**Problem set**
• A. In the article on Waikato foodbanks, switch "capsicums" to "bell peppers" and write out the stretch from "There is an" through "for most families." again.
• B. According to the article on Waikato foodbanks, how much did the number of food parcels supplied to families rise in the first six months of this year compared with the same period last year?

+++ Excerpt

Waikato Foodbanks face escalating costs to feed desperate
Waikato Foodbanks face escalating costs to feed desperate people
With rising food costs foodbanks are constantly struggling to meet the growing need to provide families with essential food items. Wages or benefits are simply not stretching far enough to adequately feed family members each week. The cost of food has risen by 7.5% this year and petrol prices have gone up again this week. Housing costs and electricity are more expensive than they were at this time last year.
There is an emerging group of the ‘working poor’ in the Waikato. The cost of supporting a family, paying for housing, and getting to a job, for those that have work, leaves little in reserve to pay for basic food items. Buying tomatoes and capsicums at winter prices would not be an option for most families.
Foodbanks have become a necessary survival service for many people in Hamilton and the wider Waikato region. “Twenty percent of people who come for budgetary advice are totally dependent on food parcels” Carole Fleming from Catholic Family Support Services told people attending the Annual General Meeting of the Hamilton Combined Christian Foodbank (HCCF) yesterday.
“Families are desperate and our foodbank resources are being stretched with increased demand and rising food prices” said Ms Fleming. There has been an 18.4% increase in the number of food parcels supplied to families over the first six months of this year compared to the same time last year. Requests for food parcels are coming from a broader group of people, although those struggling to live on benefits are the largest group.

++++++
+++ Data extracts

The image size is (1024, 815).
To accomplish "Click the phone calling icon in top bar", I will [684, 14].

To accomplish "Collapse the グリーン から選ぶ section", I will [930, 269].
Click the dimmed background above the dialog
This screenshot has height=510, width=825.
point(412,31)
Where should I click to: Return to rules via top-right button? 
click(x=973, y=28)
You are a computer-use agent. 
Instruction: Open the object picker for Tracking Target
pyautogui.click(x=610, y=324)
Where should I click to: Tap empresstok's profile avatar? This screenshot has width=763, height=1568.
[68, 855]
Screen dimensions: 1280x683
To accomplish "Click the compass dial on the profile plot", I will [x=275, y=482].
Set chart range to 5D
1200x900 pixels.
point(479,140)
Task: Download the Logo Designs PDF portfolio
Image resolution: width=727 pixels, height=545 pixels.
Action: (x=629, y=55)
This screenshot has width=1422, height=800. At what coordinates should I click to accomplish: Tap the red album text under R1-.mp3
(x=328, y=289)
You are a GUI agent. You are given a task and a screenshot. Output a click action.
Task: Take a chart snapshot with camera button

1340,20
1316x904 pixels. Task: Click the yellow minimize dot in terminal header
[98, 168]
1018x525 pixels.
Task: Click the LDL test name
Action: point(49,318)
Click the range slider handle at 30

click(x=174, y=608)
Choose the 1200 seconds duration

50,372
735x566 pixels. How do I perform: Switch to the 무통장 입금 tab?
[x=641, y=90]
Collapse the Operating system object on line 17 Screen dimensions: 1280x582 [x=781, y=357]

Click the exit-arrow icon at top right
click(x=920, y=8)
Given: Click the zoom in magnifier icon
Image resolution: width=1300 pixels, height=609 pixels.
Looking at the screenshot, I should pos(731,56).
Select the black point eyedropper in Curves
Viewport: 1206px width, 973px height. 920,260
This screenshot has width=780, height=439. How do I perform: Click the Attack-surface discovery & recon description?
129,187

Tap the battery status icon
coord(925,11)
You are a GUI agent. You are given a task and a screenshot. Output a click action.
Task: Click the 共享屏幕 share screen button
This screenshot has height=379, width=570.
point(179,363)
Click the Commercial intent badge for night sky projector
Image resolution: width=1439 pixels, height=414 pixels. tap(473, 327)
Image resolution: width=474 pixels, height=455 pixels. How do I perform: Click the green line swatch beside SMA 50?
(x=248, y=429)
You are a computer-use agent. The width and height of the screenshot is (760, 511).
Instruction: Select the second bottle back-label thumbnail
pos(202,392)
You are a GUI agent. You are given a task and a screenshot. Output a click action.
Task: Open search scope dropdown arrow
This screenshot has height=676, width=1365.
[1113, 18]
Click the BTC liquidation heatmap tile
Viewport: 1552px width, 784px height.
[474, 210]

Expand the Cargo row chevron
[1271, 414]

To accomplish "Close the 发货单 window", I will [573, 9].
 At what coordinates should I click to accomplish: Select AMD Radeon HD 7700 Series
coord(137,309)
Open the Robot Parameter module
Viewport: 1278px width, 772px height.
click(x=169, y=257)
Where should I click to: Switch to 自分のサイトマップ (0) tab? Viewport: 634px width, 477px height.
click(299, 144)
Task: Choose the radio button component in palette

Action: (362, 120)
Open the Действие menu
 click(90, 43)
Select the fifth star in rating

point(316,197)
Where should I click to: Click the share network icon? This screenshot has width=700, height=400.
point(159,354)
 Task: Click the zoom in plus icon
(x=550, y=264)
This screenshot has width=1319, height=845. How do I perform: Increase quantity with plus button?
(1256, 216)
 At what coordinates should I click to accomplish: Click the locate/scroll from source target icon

++++++

**Answers for the tasks**
• A.
There is an emerging group of the ‘working poor’ in the Waikato. The cost of supporting a family, paying for housing, and getting to a job, for those that have work, leaves little in reserve to pay for basic food items. Buying tomatoes and bell peppers at winter prices would not be an option for most families.

• B. By 18.4%.